→ **Exercise**
Convert the data below into a Markdown table with a No. column for the row number and a Line column for each line, leaving out any blank lines.

→ **Task data**
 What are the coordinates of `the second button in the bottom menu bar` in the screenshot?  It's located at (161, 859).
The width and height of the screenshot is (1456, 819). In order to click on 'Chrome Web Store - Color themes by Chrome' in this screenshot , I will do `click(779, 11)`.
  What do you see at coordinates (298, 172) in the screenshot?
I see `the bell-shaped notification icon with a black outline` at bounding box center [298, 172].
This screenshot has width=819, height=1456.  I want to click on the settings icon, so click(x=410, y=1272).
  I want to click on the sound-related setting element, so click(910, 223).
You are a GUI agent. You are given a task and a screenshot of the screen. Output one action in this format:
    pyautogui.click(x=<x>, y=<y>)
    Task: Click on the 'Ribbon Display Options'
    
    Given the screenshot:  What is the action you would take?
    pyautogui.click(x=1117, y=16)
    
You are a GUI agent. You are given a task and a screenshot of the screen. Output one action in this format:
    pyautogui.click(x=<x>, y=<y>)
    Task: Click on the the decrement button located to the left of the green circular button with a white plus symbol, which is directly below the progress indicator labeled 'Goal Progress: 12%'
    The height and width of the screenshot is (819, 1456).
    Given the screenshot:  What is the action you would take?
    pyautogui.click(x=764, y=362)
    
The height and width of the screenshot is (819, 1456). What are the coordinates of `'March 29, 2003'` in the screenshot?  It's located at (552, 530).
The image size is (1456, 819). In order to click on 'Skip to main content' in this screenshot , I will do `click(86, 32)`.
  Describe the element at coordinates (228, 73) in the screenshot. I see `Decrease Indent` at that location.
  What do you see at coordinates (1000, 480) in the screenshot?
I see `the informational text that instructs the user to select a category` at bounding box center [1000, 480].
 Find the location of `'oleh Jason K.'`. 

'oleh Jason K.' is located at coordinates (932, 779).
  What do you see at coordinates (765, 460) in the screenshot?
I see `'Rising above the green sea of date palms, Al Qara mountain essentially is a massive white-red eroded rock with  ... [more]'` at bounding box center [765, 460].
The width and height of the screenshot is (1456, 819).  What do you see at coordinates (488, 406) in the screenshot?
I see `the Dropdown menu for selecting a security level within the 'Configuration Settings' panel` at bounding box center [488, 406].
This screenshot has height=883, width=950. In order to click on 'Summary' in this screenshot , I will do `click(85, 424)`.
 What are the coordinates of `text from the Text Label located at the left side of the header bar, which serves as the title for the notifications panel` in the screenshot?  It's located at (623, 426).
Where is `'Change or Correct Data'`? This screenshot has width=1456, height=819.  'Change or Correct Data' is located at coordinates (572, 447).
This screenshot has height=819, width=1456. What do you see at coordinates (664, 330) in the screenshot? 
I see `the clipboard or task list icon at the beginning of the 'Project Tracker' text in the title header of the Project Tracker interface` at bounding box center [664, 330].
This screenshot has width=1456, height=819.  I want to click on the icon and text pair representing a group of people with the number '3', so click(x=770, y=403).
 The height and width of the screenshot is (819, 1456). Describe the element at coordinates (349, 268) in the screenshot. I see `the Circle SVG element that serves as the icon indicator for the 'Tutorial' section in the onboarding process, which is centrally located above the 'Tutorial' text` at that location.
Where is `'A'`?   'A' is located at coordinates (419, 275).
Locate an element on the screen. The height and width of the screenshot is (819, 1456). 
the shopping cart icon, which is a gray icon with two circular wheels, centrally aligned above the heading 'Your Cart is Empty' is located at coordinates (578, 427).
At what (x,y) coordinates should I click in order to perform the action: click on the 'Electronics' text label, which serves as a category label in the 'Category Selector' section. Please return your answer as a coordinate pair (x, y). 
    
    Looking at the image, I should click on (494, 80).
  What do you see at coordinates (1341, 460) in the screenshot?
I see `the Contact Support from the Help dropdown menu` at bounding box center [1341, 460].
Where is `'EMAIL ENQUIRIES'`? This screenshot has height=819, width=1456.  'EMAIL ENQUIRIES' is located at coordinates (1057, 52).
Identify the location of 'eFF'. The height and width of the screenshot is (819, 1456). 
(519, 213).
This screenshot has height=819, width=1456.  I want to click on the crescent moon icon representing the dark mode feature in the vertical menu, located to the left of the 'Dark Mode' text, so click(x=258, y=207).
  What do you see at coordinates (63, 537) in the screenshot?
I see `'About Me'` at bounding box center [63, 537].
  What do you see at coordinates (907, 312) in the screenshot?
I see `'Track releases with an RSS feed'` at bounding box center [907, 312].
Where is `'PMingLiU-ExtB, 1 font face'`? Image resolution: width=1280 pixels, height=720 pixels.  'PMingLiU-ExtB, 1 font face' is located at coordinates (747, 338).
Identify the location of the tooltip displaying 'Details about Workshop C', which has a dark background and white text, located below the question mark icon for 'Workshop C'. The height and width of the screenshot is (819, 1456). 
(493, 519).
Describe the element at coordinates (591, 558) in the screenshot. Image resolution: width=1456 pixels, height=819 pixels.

→ **The output**
| No. | Line |
|---|---|
| 1 |  What are the coordinates of `the second button in the bottom menu bar` in the screenshot?  It's located at (161, 859). |
| 2 | The width and height of the screenshot is (1456, 819). In order to click on 'Chrome Web Store - Color themes by Chrome' in this screenshot , I will do `click(779, 11)`. |
| 3 |   What do you see at coordinates (298, 172) in the screenshot? |
| 4 | I see `the bell-shaped notification icon with a black outline` at bounding box center [298, 172]. |
| 5 | This screenshot has width=819, height=1456.  I want to click on the settings icon, so click(x=410, y=1272). |
| 6 |   I want to click on the sound-related setting element, so click(910, 223). |
| 7 | You are a GUI agent. You are given a task and a screenshot of the screen. Output one action in this format: |
| 8 |     pyautogui.click(x=<x>, y=<y>) |
| 9 |     Task: Click on the 'Ribbon Display Options' |
| 10 |     Given the screenshot:  What is the action you would take? |
| 11 |     pyautogui.click(x=1117, y=16) |
| 12 | You are a GUI agent. You are given a task and a screenshot of the screen. Output one action in this format: |
| 13 |     pyautogui.click(x=<x>, y=<y>) |
| 14 |     Task: Click on the the decrement button located to the left of the green circular button with a white plus symbol, which is directly below the progress indicator labeled 'Goal Progress: 12%' |
| 15 |     The height and width of the screenshot is (819, 1456). |
| 16 |     Given the screenshot:  What is the action you would take? |
| 17 |     pyautogui.click(x=764, y=362) |
| 18 | The height and width of the screenshot is (819, 1456). What are the coordinates of `'March 29, 2003'` in the screenshot?  It's located at (552, 530). |
| 19 | The image size is (1456, 819). In order to click on 'Skip to main content' in this screenshot , I will do `click(86, 32)`. |
| 20 |   Describe the element at coordinates (228, 73) in the screenshot. I see `Decrease Indent` at that location. |
| 21 |   What do you see at coordinates (1000, 480) in the screenshot? |
| 22 | I see `the informational text that instructs the user to select a category` at bounding box center [1000, 480]. |
| 23 |  Find the location of `'oleh Jason K.'`.  |
| 24 | 'oleh Jason K.' is located at coordinates (932, 779). |
| 25 |   What do you see at coordinates (765, 460) in the screenshot? |
| 26 | I see `'Rising above the green sea of date palms, Al Qara mountain essentially is a massive white-red eroded rock with  ... [more]'` at bounding box center [765, 460]. |
| 27 | The width and height of the screenshot is (1456, 819).  What do you see at coordinates (488, 406) in the screenshot? |
| 28 | I see `the Dropdown menu for selecting a security level within the 'Configuration Settings' panel` at bounding box center [488, 406]. |
| 29 | This screenshot has height=883, width=950. In order to click on 'Summary' in this screenshot , I will do `click(85, 424)`. |
| 30 |  What are the coordinates of `text from the Text Label located at the left side of the header bar, which serves as the title for the notifications panel` in the screenshot?  It's located at (623, 426). |
| 31 | Where is `'Change or Correct Data'`? This screenshot has width=1456, height=819.  'Change or Correct Data' is located at coordinates (572, 447). |
| 32 | This screenshot has height=819, width=1456. What do you see at coordinates (664, 330) in the screenshot?  |
| 33 | I see `the clipboard or task list icon at the beginning of the 'Project Tracker' text in the title header of the Project Tracker interface` at bounding box center [664, 330]. |
| 34 | This screenshot has width=1456, height=819.  I want to click on the icon and text pair representing a group of people with the number '3', so click(x=770, y=403). |
| 35 |  The height and width of the screenshot is (819, 1456). Describe the element at coordinates (349, 268) in the screenshot. I see `the Circle SVG element that serves as the icon indicator for the 'Tutorial' section in the onboarding process, which is centrally located above the 'Tutorial' text` at that location. |
| 36 | Where is `'A'`?   'A' is located at coordinates (419, 275). |
| 37 | Locate an element on the screen. The height and width of the screenshot is (819, 1456).  |
| 38 | the shopping cart icon, which is a gray icon with two circular wheels, centrally aligned above the heading 'Your Cart is Empty' is located at coordinates (578, 427). |
| 39 | At what (x,y) coordinates should I click in order to perform the action: click on the 'Electronics' text label, which serves as a category label in the 'Category Selector' section. Please return your answer as a coordinate pair (x, y).  |
| 40 |     Looking at the image, I should click on (494, 80). |
| 41 |   What do you see at coordinates (1341, 460) in the screenshot? |
| 42 | I see `the Contact Support from the Help dropdown menu` at bounding box center [1341, 460]. |
| 43 | Where is `'EMAIL ENQUIRIES'`? This screenshot has height=819, width=1456.  'EMAIL ENQUIRIES' is located at coordinates (1057, 52). |
| 44 | Identify the location of 'eFF'. The height and width of the screenshot is (819, 1456).  |
| 45 | (519, 213). |
| 46 | This screenshot has height=819, width=1456.  I want to click on the crescent moon icon representing the dark mode feature in the vertical menu, located to the left of the 'Dark Mode' text, so click(x=258, y=207). |
| 47 |   What do you see at coordinates (63, 537) in the screenshot? |
| 48 | I see `'About Me'` at bounding box center [63, 537]. |
| 49 |   What do you see at coordinates (907, 312) in the screenshot? |
| 50 | I see `'Track releases with an RSS feed'` at bounding box center [907, 312]. |
| 51 | Where is `'PMingLiU-ExtB, 1 font face'`? Image resolution: width=1280 pixels, height=720 pixels.  'PMingLiU-ExtB, 1 font face' is located at coordinates (747, 338). |
| 52 | Identify the location of the tooltip displaying 'Details about Workshop C', which has a dark background and white text, located below the question mark icon for 'Workshop C'. The height and width of the screenshot is (819, 1456).  |
| 53 | (493, 519). |
| 54 | Describe the element at coordinates (591, 558) in the screenshot. Image resolution: width=1456 pixels, height=819 pixels. |